_INSTRUCTIONS FOR THE TASK_. Once the line containing "750 GB (138, 805)" is found in the entries below, restate it and each following line word for word, stopping after the line containing "Recent News (1150, 853)".
--- START ---
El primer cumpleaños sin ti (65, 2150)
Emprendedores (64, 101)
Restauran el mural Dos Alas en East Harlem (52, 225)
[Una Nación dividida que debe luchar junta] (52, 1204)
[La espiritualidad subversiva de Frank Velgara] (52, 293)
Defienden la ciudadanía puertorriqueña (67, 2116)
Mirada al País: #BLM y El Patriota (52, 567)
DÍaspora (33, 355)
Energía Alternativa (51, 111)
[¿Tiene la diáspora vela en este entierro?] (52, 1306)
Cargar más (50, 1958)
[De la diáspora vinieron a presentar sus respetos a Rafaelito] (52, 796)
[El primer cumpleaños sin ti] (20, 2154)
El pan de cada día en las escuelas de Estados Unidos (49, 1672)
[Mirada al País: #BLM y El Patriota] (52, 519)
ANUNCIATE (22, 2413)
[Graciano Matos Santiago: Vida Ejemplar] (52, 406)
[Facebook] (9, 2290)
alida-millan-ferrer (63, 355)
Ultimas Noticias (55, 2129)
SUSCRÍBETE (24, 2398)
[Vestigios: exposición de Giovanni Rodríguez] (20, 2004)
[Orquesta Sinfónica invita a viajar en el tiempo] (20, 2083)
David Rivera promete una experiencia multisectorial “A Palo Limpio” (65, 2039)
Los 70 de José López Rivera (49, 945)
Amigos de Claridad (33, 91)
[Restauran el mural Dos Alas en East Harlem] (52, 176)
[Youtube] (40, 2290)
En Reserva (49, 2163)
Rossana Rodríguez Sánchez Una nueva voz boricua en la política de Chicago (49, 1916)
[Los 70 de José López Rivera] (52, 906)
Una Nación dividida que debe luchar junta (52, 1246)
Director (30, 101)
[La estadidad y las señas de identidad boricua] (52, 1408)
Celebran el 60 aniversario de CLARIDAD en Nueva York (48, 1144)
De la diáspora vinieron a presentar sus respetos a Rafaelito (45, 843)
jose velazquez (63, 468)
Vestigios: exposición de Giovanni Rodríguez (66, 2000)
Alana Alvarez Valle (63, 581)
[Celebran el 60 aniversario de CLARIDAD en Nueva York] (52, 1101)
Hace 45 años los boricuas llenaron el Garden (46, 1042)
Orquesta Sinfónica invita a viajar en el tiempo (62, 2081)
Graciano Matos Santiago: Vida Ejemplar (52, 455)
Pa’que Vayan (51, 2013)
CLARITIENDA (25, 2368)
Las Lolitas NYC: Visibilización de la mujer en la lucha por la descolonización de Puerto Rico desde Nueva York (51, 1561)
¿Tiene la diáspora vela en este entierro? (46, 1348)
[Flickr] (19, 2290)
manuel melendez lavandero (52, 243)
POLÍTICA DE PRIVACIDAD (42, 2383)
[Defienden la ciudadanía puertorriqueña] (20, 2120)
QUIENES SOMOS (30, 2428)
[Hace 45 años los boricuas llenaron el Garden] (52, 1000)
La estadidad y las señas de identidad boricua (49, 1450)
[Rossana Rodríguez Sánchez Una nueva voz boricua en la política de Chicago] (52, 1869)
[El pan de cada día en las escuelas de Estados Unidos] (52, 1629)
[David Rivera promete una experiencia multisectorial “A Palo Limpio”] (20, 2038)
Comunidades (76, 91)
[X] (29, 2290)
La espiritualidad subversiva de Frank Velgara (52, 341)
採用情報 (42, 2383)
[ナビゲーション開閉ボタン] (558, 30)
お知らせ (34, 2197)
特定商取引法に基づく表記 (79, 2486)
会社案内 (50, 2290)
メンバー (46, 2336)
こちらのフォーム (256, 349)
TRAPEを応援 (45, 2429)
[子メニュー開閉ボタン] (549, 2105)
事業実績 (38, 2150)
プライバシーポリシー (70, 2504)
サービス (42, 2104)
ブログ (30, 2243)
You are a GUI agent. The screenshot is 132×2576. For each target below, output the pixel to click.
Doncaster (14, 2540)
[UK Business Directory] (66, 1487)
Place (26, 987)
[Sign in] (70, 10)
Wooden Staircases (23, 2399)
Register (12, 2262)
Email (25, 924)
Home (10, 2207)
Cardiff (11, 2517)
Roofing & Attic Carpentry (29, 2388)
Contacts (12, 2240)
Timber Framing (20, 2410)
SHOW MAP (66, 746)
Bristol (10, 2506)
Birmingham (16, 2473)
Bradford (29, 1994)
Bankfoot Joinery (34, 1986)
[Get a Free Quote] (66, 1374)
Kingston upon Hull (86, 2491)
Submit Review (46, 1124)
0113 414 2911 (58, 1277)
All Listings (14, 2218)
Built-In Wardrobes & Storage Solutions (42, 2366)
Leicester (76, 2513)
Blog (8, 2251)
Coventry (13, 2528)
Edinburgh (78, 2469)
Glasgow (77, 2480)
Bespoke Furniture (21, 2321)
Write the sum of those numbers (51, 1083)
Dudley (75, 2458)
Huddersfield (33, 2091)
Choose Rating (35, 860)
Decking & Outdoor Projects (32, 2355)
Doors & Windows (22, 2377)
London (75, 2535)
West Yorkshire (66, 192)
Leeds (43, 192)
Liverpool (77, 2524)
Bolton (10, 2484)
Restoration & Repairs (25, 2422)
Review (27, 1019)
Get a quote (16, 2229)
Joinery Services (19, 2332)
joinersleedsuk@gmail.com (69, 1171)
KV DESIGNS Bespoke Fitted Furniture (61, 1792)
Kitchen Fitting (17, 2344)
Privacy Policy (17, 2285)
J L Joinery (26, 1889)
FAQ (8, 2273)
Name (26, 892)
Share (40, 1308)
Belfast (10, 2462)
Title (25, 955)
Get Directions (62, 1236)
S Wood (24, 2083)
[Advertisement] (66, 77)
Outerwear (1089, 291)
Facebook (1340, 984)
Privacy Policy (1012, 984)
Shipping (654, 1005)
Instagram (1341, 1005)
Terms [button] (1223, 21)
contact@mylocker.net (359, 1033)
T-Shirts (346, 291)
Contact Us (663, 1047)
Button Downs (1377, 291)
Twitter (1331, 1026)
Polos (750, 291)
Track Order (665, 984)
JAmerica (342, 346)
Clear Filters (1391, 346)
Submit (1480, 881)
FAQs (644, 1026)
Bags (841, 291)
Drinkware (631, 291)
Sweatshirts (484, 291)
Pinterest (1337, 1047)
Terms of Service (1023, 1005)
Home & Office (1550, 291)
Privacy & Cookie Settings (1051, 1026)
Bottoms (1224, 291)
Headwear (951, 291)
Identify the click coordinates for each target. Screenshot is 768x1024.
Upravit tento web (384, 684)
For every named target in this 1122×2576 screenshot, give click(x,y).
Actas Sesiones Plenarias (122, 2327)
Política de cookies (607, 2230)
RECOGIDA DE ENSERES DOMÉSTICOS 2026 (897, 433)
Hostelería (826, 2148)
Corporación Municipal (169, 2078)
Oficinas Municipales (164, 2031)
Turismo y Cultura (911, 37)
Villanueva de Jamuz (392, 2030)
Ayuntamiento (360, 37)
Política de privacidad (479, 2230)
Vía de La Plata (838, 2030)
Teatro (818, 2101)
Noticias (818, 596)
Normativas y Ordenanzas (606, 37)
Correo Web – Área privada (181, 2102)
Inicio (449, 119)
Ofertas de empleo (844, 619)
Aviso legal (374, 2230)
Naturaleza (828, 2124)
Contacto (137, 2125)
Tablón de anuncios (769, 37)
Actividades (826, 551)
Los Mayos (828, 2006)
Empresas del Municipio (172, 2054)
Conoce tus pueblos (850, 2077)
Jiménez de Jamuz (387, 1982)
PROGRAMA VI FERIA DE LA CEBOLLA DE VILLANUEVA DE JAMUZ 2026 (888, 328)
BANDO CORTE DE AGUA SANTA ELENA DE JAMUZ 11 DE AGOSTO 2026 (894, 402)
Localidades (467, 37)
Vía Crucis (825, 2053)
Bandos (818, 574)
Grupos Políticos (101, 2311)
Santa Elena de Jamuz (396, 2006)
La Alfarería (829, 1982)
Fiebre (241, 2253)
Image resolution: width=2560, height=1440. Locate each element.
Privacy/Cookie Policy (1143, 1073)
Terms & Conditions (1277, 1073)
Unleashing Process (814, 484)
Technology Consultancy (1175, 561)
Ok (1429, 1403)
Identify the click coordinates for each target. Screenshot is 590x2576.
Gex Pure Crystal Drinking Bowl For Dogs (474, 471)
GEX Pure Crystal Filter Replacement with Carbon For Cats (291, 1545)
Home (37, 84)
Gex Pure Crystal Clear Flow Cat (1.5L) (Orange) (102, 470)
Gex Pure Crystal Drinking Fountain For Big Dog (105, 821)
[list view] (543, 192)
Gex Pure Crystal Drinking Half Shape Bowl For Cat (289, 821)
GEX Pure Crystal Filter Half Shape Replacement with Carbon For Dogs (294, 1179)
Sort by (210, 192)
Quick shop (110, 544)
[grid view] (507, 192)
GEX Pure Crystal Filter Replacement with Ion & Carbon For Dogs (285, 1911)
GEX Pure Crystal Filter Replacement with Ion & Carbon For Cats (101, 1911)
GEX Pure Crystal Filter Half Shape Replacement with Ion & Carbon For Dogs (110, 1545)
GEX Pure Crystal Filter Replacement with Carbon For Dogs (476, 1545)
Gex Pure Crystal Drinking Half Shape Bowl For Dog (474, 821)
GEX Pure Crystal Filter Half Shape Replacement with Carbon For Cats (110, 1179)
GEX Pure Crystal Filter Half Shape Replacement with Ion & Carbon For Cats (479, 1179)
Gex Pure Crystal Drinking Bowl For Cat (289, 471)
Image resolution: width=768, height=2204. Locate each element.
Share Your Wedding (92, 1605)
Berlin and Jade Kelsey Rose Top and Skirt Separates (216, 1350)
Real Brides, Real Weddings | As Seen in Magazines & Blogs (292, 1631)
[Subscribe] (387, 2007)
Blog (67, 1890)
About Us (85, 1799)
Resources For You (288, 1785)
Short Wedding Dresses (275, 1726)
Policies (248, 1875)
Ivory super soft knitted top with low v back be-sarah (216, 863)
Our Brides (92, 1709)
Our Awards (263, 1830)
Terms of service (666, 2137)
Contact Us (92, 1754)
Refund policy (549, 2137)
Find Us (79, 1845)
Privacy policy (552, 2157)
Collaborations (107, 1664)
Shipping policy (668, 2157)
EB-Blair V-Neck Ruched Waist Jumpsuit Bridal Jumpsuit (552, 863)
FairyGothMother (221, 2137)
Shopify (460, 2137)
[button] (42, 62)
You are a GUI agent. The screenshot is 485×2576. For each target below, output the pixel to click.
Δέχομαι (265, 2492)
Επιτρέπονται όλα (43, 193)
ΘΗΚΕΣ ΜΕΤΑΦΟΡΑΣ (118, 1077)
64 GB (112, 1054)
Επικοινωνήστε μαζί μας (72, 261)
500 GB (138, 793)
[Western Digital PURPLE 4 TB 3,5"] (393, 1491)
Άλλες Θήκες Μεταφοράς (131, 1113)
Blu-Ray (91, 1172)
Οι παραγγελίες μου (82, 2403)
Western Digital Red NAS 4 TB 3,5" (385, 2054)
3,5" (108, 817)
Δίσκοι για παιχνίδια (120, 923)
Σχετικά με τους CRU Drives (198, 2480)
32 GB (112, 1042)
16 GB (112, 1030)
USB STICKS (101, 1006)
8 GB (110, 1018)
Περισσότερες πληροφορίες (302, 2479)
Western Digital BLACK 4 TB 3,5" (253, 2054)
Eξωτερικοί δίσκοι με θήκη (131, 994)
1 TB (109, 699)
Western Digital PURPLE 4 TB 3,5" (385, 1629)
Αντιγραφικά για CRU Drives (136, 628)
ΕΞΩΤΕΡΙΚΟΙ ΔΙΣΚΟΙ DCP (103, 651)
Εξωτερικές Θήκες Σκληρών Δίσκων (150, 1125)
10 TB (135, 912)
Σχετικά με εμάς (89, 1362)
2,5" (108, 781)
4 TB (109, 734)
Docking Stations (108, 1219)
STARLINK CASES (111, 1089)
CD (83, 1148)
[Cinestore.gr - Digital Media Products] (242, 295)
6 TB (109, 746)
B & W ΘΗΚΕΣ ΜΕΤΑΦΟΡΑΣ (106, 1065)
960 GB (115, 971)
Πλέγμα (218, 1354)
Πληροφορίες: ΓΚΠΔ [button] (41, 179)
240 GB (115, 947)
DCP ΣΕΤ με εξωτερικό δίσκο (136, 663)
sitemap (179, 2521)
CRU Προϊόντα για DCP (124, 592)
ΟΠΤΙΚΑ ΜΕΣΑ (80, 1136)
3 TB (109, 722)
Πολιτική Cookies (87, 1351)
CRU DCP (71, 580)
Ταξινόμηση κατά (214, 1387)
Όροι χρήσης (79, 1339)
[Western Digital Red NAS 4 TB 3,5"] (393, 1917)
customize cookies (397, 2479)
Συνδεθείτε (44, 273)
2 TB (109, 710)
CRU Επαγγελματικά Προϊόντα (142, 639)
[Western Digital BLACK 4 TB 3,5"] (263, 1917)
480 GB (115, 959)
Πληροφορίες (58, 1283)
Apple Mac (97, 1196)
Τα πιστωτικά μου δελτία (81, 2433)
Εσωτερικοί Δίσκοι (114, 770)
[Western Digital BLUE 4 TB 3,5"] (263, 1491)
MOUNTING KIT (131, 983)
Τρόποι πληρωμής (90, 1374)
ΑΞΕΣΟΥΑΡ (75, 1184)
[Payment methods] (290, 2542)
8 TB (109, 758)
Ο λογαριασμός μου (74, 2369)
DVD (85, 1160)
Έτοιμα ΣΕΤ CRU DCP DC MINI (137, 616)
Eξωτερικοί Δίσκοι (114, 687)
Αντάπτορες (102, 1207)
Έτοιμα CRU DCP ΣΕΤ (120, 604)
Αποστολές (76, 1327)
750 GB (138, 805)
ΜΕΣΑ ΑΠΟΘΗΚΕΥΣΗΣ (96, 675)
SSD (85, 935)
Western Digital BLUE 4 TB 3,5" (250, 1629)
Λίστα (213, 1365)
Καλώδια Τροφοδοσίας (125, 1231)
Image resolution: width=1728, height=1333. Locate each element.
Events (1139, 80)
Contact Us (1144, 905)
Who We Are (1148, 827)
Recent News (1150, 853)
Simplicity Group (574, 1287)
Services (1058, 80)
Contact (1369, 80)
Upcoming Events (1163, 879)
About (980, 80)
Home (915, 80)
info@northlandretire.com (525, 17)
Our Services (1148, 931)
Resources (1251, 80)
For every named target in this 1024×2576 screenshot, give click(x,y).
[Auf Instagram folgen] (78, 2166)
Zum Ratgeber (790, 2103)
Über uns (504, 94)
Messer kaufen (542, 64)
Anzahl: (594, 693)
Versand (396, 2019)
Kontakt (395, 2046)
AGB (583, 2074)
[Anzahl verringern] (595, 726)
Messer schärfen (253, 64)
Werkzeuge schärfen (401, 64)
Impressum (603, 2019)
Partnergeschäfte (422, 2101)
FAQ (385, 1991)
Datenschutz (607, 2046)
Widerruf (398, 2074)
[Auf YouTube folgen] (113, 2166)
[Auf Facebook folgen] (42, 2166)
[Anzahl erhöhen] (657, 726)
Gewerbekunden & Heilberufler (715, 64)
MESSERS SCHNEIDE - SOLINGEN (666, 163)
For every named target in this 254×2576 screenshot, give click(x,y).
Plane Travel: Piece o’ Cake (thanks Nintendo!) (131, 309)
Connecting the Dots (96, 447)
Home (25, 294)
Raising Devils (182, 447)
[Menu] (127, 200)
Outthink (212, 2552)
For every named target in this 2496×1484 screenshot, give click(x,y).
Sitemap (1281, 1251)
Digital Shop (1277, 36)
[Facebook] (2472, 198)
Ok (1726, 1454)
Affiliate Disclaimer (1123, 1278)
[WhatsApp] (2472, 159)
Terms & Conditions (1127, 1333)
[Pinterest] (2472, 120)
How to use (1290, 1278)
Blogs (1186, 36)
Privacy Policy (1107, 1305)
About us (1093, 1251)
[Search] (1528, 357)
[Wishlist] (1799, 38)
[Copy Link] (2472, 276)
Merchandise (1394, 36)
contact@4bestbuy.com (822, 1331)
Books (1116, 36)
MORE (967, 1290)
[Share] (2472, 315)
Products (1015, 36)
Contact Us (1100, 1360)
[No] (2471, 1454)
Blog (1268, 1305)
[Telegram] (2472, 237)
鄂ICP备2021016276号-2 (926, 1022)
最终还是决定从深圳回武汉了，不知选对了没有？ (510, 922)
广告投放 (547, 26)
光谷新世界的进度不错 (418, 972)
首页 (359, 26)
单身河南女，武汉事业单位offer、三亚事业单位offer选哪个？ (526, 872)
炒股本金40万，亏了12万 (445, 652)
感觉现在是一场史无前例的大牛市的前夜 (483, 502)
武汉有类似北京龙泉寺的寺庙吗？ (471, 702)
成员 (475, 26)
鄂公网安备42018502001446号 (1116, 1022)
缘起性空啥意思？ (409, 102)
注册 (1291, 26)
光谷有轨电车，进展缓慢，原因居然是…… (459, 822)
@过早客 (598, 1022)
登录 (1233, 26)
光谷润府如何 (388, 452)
--- END ---
_RESPONSE BOX_.
750 GB (138, 805)
ΜΕΣΑ ΑΠΟΘΗΚΕΥΣΗΣ (96, 675)
SSD (85, 935)
Western Digital BLUE 4 TB 3,5" (250, 1629)
Λίστα (213, 1365)
Καλώδια Τροφοδοσίας (125, 1231)
Image resolution: width=1728, height=1333. Locate each element.
Events (1139, 80)
Contact Us (1144, 905)
Who We Are (1148, 827)
Recent News (1150, 853)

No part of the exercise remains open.